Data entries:
*** Block opens ***
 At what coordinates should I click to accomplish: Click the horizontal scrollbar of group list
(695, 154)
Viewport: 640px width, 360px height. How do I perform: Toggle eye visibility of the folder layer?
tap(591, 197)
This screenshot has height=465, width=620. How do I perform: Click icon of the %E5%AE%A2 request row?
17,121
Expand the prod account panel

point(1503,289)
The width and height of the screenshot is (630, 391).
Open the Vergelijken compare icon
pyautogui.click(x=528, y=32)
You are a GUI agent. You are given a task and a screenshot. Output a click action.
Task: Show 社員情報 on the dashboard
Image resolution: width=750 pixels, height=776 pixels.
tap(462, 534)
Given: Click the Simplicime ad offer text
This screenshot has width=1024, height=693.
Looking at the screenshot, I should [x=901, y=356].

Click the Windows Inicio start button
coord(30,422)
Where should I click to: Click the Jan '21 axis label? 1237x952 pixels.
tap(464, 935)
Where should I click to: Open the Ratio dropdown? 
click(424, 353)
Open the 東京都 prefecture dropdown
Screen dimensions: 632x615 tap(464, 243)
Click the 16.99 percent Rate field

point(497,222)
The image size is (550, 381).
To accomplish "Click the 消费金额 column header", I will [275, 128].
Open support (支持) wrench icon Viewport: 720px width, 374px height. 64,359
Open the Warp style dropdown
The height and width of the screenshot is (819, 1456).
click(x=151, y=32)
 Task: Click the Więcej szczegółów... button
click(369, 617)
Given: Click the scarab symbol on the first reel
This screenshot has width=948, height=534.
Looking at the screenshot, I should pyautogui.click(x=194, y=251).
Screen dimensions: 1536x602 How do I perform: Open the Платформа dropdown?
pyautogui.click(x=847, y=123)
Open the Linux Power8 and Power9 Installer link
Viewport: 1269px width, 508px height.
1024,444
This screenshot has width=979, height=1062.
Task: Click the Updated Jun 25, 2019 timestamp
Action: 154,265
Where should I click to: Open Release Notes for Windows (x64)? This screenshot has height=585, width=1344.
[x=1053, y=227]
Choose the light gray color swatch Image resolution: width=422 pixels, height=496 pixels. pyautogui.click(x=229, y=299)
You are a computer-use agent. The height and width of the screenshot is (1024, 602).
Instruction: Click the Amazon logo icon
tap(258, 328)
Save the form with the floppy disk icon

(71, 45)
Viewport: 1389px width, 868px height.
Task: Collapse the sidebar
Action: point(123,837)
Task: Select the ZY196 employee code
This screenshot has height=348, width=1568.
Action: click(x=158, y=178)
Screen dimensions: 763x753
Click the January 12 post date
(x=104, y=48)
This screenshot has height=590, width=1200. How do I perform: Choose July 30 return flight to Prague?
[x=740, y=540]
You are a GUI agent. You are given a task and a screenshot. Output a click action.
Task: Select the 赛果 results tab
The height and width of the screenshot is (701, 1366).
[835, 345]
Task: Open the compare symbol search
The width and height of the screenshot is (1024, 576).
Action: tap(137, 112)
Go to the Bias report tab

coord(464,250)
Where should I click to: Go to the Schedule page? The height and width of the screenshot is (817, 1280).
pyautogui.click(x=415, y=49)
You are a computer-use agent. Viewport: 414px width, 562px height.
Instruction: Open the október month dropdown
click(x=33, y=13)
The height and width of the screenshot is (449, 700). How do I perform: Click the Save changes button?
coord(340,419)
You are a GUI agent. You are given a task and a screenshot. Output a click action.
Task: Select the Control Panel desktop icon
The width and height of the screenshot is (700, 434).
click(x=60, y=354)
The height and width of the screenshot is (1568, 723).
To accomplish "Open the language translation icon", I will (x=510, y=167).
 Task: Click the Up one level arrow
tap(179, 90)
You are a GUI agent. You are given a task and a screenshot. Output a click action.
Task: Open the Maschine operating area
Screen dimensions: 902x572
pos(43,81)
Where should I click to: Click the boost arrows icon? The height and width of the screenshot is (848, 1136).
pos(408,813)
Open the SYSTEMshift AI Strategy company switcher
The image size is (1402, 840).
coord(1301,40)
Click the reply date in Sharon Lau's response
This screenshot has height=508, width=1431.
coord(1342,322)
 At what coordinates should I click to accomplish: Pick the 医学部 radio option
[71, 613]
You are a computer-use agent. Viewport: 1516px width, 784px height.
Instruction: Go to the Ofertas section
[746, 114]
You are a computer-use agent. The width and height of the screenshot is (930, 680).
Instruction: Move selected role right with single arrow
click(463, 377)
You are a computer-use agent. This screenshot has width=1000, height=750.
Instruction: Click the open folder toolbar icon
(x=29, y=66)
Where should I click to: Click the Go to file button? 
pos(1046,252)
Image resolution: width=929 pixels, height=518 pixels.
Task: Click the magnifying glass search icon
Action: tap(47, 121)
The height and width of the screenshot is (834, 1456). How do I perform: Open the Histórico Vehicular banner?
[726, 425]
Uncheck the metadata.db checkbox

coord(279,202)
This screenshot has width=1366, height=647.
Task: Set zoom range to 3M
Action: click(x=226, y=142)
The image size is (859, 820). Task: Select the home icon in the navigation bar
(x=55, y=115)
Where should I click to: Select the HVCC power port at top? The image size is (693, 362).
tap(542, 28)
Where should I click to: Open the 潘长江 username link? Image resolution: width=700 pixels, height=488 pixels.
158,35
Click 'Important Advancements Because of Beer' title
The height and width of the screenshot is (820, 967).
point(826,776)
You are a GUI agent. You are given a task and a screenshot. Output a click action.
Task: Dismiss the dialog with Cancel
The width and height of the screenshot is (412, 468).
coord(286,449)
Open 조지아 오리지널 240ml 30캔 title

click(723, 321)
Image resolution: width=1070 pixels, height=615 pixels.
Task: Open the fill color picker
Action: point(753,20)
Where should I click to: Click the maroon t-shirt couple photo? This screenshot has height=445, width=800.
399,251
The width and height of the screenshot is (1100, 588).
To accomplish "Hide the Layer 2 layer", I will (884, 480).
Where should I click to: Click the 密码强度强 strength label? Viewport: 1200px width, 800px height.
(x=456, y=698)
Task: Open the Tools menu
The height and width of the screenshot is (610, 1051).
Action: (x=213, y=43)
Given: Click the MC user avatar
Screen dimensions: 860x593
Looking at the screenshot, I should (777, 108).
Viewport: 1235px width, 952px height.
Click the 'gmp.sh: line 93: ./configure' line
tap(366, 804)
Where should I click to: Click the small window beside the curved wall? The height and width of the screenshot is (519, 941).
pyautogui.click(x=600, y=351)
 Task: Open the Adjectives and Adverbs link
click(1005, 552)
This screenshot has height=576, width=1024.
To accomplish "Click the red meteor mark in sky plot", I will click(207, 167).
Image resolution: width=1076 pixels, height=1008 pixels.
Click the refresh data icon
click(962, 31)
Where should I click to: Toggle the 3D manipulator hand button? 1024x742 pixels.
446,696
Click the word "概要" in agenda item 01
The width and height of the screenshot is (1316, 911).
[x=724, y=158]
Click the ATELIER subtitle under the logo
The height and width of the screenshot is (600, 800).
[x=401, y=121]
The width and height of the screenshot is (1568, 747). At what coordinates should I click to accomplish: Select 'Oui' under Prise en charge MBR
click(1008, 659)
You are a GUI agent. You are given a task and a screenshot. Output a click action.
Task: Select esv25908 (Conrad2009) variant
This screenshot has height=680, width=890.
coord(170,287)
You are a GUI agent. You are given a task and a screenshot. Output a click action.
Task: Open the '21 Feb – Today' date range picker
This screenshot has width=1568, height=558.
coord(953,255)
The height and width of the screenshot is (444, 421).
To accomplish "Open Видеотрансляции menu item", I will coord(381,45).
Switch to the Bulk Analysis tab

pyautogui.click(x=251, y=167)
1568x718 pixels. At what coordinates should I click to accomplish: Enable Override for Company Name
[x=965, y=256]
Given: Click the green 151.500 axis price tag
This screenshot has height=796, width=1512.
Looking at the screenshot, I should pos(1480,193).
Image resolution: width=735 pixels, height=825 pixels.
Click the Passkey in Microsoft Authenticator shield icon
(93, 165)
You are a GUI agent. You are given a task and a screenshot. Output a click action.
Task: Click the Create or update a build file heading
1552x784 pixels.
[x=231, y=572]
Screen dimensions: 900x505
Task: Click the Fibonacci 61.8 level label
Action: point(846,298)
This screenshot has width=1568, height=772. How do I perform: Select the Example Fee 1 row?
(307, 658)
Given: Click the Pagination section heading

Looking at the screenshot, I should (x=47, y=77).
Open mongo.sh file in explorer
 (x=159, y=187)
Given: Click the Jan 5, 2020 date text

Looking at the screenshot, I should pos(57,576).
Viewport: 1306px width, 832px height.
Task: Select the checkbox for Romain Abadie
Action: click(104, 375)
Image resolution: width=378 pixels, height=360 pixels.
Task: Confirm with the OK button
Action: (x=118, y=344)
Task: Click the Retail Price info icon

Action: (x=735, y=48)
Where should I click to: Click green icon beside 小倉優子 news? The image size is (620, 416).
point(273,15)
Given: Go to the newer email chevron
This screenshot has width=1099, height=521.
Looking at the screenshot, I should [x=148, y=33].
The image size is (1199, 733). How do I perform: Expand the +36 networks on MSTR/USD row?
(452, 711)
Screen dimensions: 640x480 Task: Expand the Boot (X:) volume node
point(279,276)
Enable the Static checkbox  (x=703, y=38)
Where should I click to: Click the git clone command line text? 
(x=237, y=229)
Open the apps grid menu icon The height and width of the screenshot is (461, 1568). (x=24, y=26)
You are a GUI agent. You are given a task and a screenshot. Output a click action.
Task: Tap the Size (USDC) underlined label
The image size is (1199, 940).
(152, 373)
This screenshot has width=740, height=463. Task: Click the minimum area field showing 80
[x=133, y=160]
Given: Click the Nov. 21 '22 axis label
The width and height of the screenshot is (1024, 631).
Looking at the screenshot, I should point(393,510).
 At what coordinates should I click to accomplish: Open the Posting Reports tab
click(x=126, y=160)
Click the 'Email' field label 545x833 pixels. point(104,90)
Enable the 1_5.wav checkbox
*** Block closes ***
*Exercise objective:* Only one stretch of the data above is needed. Restate it word for word, from the line containing "Task: Select the 赛果 results tab" through the line containing "Task: Select the Control Panel desktop icon", both ends included.

*Response to the exercise:*
Task: Select the 赛果 results tab
The height and width of the screenshot is (701, 1366).
[835, 345]
Task: Open the compare symbol search
The width and height of the screenshot is (1024, 576).
Action: tap(137, 112)
Go to the Bias report tab

coord(464,250)
Where should I click to: Go to the Schedule page? The height and width of the screenshot is (817, 1280).
pyautogui.click(x=415, y=49)
You are a computer-use agent. Viewport: 414px width, 562px height.
Instruction: Open the október month dropdown
click(x=33, y=13)
The height and width of the screenshot is (449, 700). How do I perform: Click the Save changes button?
coord(340,419)
You are a GUI agent. You are given a task and a screenshot. Output a click action.
Task: Select the Control Panel desktop icon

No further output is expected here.